Perseverance and continuous rapid work seemed to have most effect. There was one man who understood those fish better than any one else, and who caught far more; he fished nearly every day, and from watching him long and often I became aware of certain peculiarities in his style. Of course he knew the water very well and generally managed to be at a very good place when the rise began, and once there his plan was to stick to his fish and to cast quickly. He dried his fly harder and more rapidly than any one I ever saw, and brought it floating over the fish oftener in a given space of time. His rod and line used to make a very busy sound in the air, as he dried his fly. It was not pretty fishing to watch, but when he made a cast, the line went out straight and accurate, and he once to my knowledge landed in one day from this much-fished part of the river seven brace of trout, all above the limit of size. We used to find him fishing when we came out, and to leave him fishing when we had to go in, but his plan was always the same, to move very little, to watch the river closely when fish were not rising, to cast quickly and incessantly while the rise lasted, and to change from one fish to another, rather than from place to place, all day. He was also a very silent angler, as if his business was solely with the trout, and what he was, besides being the best resident fisherman at Winchester, remained unknown to me. I was so struck by his success in fishing that it never occurred to me to ask about anything else.

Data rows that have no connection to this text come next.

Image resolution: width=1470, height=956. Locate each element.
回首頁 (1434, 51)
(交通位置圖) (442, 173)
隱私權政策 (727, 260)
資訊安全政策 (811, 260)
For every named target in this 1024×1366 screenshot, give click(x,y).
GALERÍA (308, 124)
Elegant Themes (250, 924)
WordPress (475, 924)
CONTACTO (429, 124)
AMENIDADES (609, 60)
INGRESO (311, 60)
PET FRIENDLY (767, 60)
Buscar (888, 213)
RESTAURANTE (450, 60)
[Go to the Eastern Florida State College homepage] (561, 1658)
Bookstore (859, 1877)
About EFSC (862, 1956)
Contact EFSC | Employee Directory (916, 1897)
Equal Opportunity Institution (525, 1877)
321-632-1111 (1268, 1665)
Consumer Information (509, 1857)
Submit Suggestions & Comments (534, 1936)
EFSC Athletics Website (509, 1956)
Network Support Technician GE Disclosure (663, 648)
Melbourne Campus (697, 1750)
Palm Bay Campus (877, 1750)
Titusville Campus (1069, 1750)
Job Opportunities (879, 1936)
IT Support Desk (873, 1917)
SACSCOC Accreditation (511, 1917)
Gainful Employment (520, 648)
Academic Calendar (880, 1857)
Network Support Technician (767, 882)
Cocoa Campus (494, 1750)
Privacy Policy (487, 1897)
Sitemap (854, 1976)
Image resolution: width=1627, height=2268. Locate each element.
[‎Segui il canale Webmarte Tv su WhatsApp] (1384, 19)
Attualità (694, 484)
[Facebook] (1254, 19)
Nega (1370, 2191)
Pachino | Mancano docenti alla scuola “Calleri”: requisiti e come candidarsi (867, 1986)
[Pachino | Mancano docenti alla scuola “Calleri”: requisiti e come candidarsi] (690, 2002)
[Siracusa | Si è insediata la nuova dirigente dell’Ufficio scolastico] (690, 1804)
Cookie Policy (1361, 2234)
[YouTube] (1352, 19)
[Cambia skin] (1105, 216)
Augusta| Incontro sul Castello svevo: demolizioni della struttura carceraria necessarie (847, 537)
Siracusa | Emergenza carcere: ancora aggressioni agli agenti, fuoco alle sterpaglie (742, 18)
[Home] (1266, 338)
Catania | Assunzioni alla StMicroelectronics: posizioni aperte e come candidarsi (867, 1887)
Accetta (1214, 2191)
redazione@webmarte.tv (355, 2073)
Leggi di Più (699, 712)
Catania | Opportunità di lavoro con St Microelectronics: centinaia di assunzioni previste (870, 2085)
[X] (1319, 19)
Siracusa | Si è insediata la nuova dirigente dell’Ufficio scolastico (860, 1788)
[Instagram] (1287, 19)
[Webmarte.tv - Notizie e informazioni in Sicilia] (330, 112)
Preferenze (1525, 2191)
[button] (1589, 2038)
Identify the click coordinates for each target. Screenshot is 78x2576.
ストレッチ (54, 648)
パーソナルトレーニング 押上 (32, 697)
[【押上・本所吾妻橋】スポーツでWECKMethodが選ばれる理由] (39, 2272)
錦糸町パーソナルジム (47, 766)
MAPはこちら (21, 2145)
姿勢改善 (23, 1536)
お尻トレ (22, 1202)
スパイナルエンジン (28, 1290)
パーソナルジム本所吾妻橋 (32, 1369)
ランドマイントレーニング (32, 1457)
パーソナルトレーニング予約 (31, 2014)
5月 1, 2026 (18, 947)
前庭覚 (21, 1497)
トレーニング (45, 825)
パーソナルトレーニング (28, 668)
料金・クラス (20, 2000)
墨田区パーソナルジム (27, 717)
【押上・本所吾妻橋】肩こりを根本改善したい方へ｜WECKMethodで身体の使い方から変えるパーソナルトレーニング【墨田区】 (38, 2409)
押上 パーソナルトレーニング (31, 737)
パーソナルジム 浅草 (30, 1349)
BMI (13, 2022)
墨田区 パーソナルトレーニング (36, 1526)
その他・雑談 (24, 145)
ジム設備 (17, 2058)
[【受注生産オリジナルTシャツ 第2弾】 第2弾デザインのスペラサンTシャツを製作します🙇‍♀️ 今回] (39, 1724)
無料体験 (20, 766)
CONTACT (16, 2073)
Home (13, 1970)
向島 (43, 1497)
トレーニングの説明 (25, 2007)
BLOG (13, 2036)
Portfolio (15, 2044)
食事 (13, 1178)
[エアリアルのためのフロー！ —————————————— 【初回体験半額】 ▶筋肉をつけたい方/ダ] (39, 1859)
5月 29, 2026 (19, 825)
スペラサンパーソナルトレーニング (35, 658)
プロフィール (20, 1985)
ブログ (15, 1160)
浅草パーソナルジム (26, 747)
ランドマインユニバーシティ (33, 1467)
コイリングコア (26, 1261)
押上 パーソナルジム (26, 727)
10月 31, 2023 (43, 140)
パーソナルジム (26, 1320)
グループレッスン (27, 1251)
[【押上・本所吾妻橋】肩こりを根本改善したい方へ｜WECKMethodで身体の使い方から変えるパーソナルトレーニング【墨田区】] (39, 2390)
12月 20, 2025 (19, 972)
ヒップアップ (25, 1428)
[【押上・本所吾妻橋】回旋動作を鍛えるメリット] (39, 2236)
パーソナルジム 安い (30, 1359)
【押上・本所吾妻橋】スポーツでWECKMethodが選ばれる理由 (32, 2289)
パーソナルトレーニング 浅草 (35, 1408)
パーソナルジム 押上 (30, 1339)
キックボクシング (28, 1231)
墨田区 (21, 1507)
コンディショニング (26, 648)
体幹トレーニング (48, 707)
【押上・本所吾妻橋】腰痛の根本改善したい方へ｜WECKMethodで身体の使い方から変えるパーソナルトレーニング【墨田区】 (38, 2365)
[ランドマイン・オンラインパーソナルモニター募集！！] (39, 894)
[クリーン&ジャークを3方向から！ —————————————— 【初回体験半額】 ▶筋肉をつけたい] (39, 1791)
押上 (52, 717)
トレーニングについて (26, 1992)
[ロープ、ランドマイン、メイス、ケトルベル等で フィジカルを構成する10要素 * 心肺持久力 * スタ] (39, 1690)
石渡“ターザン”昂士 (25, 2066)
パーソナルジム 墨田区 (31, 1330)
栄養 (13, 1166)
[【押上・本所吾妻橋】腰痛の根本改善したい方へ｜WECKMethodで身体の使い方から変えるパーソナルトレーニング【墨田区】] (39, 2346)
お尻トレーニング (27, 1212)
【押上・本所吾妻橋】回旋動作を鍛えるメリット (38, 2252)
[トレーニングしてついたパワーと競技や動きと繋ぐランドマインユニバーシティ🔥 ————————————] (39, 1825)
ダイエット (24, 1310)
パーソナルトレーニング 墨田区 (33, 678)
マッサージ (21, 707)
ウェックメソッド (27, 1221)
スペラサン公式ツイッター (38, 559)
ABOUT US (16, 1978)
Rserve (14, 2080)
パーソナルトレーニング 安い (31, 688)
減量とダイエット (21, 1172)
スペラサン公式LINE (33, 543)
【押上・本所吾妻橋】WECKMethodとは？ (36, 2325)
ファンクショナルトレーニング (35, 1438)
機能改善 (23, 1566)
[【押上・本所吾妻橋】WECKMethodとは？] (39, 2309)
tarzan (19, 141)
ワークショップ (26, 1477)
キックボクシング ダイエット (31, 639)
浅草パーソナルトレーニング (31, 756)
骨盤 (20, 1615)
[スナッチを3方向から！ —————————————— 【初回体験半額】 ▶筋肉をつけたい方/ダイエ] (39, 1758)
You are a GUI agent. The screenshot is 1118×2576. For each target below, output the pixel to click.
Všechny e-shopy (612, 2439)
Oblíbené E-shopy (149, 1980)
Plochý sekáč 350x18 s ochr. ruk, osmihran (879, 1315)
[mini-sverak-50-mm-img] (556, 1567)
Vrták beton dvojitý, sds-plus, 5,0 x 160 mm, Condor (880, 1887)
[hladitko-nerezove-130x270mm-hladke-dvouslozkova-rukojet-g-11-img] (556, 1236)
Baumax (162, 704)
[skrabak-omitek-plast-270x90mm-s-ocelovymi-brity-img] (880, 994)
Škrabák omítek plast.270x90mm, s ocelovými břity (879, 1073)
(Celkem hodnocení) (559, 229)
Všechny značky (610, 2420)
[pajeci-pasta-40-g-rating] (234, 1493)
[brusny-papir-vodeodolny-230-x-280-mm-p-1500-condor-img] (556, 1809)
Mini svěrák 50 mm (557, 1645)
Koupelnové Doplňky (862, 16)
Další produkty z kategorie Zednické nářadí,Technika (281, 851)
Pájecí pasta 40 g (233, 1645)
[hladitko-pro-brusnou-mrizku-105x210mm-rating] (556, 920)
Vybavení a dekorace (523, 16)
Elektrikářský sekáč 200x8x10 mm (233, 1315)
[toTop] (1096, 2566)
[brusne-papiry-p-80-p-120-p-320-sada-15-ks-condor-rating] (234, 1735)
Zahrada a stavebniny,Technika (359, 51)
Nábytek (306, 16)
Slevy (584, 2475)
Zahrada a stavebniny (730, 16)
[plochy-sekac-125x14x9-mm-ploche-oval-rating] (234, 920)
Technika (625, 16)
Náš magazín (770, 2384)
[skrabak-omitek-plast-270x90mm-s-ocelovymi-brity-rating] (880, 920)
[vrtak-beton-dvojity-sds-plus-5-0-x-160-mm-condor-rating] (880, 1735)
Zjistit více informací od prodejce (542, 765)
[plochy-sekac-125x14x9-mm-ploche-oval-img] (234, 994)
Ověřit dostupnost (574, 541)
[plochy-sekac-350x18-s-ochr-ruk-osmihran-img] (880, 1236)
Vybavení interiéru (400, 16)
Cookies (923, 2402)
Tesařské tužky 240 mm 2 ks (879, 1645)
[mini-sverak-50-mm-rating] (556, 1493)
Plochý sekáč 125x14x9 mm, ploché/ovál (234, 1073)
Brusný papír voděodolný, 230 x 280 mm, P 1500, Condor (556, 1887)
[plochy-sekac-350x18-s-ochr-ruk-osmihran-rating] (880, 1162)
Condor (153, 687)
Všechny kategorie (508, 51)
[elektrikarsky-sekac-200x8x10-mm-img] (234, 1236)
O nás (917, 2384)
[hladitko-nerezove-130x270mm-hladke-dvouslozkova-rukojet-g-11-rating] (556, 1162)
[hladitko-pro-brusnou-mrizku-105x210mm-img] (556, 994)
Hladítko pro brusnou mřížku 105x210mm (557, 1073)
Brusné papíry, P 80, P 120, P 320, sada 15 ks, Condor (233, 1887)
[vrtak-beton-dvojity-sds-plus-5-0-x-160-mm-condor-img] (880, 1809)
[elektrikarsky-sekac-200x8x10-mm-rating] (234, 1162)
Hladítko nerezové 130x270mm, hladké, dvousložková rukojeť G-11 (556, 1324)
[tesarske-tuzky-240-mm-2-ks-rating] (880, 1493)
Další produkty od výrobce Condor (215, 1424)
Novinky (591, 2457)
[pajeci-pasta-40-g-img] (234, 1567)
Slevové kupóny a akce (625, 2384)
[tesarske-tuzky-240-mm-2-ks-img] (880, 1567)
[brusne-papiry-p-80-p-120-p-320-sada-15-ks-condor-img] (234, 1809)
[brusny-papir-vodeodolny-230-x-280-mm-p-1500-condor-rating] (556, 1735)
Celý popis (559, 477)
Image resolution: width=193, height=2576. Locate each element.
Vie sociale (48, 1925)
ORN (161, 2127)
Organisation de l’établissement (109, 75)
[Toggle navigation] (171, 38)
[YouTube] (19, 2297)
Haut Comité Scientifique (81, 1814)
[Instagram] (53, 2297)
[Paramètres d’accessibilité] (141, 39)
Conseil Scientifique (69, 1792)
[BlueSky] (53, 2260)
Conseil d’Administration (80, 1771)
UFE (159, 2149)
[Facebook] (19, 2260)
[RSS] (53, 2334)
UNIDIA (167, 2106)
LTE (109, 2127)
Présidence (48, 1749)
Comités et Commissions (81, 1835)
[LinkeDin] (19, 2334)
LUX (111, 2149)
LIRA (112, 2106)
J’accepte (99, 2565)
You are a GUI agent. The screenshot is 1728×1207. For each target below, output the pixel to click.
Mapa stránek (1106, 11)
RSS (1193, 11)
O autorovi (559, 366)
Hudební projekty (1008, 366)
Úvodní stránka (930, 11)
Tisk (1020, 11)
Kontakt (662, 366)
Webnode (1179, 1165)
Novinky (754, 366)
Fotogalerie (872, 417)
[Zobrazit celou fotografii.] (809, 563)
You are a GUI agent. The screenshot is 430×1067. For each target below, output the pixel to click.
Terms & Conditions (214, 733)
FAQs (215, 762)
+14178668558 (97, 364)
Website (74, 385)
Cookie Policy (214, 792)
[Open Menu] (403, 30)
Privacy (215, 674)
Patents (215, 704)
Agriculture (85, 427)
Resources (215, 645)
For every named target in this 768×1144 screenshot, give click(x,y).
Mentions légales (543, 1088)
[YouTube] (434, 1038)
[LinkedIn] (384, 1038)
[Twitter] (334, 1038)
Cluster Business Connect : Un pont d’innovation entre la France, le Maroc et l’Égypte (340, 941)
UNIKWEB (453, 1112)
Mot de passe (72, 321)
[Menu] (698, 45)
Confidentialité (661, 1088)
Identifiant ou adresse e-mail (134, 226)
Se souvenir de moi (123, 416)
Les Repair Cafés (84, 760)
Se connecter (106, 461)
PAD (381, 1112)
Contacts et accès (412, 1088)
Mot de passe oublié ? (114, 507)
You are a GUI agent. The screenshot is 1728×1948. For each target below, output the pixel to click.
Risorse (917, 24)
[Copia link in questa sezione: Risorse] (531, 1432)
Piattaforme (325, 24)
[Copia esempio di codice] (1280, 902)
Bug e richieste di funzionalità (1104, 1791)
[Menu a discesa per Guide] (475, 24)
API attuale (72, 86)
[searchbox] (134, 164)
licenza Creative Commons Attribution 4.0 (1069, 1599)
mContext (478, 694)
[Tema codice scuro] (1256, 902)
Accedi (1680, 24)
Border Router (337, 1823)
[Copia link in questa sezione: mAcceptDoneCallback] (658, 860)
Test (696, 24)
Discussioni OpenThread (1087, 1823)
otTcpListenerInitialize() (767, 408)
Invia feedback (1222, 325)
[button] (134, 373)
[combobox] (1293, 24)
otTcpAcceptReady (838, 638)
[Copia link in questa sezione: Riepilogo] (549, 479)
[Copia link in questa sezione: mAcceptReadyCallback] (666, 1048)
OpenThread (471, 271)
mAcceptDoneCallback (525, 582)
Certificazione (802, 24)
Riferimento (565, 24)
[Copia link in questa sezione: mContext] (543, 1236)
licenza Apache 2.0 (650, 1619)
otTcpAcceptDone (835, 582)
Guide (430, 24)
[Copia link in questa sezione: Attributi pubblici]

One or two of the men who fished this portion of " Old Barge" occasionally, were anglers of renown. There was, for instance, the late Mr. Francis Francis, at that time probably the best known of all authorities on angling; my recollection of his fishing on the Itchen is that he used a double-handed rod, and threw a small fly with it more accurately than it seemed easy to do with so large an instrument. Sometimes too, but not often, we saw on "Old Barge" the greatest angler I have ever met. One could not say which was the more instructive, to watch his fishing or to listen to his talk; no one had more information to give, no one was more generous in giving it; his knowledge seemed the result not only of observation and experience, but of some peculiar insight into the ways of trout. In the management of rod and tackle he displayed not only skill but genius. Such at any rate is my recollection of what I heard and saw in days long ago, and I gather from many tributes, which have appeared in print since then, that the genius of the late Mr. Marryat was widely recognised, and most highly estimated, and most willingly deferred to by those who knew him best.